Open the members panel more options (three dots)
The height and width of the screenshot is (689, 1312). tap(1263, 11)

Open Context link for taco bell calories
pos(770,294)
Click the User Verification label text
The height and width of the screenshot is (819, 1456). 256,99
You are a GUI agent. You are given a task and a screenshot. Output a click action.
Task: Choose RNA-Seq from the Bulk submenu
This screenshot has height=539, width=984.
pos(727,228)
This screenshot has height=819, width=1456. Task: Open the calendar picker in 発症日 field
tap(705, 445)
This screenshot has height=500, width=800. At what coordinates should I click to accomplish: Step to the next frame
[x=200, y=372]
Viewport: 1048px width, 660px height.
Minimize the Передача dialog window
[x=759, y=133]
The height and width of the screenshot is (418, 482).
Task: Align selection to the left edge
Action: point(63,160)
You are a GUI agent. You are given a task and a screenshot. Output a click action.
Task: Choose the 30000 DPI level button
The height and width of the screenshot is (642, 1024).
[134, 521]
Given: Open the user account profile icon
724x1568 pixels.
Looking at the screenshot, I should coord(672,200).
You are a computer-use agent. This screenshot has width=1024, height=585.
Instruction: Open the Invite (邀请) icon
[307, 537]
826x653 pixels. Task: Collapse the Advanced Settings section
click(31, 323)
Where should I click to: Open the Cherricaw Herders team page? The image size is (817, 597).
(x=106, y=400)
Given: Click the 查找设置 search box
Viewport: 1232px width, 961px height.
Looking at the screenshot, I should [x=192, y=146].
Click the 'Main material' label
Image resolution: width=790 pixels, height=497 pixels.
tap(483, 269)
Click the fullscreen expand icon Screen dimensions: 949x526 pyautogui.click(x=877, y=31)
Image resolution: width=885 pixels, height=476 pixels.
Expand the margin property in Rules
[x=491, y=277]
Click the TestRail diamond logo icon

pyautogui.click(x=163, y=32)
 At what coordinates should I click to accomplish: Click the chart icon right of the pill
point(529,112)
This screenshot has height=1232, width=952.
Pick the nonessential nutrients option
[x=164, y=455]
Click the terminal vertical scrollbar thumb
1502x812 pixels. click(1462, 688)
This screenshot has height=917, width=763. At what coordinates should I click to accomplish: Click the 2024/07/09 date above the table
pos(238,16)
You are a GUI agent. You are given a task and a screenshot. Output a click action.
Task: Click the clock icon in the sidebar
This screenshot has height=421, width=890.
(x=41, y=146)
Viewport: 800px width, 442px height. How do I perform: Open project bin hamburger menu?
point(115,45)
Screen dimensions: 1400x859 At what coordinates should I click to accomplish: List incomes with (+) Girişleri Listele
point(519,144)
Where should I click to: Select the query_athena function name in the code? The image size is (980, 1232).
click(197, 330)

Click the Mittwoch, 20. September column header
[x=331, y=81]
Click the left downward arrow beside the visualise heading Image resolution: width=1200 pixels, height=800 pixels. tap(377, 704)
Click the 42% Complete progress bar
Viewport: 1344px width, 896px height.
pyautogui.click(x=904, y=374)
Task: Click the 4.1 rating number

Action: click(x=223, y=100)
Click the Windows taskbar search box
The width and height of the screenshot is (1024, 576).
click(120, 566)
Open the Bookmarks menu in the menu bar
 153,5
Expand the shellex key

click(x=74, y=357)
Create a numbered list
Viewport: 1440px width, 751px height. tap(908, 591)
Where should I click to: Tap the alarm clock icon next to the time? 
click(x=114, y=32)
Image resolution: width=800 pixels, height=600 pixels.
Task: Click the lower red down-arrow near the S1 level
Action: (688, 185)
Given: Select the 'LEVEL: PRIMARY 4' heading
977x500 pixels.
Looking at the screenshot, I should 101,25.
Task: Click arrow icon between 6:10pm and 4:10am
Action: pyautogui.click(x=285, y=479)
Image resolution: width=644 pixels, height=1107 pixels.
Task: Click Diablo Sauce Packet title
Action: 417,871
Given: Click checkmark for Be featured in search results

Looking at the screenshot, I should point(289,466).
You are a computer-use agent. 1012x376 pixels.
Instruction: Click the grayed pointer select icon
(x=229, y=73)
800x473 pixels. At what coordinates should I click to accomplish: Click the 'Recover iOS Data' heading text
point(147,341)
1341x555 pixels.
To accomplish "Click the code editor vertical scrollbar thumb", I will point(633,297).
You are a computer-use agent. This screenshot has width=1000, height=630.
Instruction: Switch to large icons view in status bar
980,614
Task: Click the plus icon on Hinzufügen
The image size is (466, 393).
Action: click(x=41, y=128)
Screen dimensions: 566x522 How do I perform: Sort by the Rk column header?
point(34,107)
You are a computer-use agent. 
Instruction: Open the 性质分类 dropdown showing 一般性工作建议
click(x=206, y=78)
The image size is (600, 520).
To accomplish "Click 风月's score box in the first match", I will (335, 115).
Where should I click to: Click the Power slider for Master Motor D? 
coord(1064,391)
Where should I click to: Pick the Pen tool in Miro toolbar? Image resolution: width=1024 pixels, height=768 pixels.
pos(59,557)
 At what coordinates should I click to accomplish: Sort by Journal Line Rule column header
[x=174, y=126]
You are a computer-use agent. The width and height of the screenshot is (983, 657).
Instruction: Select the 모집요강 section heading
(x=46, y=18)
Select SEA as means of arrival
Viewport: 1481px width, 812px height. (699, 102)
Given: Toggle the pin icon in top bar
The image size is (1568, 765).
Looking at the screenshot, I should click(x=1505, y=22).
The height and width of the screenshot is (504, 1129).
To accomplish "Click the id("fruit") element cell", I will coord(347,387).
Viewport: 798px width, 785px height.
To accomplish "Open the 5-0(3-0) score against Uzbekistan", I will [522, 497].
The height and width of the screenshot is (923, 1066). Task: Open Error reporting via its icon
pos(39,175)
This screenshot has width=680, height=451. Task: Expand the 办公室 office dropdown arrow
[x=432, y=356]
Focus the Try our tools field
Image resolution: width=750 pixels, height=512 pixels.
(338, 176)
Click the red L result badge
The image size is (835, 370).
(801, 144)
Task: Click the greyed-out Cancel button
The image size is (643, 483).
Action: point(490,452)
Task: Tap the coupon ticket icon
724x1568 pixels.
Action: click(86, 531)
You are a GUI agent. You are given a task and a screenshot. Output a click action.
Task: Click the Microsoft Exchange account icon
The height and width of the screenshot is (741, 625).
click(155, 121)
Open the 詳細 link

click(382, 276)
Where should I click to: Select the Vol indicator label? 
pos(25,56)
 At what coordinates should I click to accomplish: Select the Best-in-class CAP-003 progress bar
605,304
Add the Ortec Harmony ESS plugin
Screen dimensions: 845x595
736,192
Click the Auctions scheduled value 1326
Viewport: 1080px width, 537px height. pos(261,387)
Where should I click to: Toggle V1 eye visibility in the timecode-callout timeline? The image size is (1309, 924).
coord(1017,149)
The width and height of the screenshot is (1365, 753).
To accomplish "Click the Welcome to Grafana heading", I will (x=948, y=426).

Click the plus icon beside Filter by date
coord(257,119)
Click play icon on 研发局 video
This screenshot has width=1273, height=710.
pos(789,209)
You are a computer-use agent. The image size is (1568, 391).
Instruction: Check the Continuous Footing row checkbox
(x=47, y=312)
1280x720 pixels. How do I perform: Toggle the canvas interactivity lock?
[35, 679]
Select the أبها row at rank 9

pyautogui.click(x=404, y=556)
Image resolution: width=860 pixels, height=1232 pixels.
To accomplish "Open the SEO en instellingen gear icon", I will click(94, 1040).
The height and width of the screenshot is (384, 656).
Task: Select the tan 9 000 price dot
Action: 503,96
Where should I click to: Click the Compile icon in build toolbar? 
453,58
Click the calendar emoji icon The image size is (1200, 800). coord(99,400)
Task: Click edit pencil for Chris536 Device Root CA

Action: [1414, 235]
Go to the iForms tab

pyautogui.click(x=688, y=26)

### [EXERCISE]
Write out the records above exactly, from the opening line to the line with "Click the 'Main material' label", including both, with nothing added.

### [RESPONSE AREA]
Open the members panel more options (three dots)
The height and width of the screenshot is (689, 1312). tap(1263, 11)

Open Context link for taco bell calories
pos(770,294)
Click the User Verification label text
The height and width of the screenshot is (819, 1456). 256,99
You are a GUI agent. You are given a task and a screenshot. Output a click action.
Task: Choose RNA-Seq from the Bulk submenu
This screenshot has height=539, width=984.
pos(727,228)
This screenshot has height=819, width=1456. Task: Open the calendar picker in 発症日 field
tap(705, 445)
This screenshot has height=500, width=800. At what coordinates should I click to accomplish: Step to the next frame
[x=200, y=372]
Viewport: 1048px width, 660px height.
Minimize the Передача dialog window
[x=759, y=133]
The height and width of the screenshot is (418, 482).
Task: Align selection to the left edge
Action: point(63,160)
You are a GUI agent. You are given a task and a screenshot. Output a click action.
Task: Choose the 30000 DPI level button
The height and width of the screenshot is (642, 1024).
[134, 521]
Given: Open the user account profile icon
724x1568 pixels.
Looking at the screenshot, I should coord(672,200).
You are a computer-use agent. This screenshot has width=1024, height=585.
Instruction: Open the Invite (邀请) icon
[307, 537]
826x653 pixels. Task: Collapse the Advanced Settings section
click(31, 323)
Where should I click to: Open the Cherricaw Herders team page? The image size is (817, 597).
(x=106, y=400)
Given: Click the 查找设置 search box
Viewport: 1232px width, 961px height.
Looking at the screenshot, I should [x=192, y=146].
Click the 'Main material' label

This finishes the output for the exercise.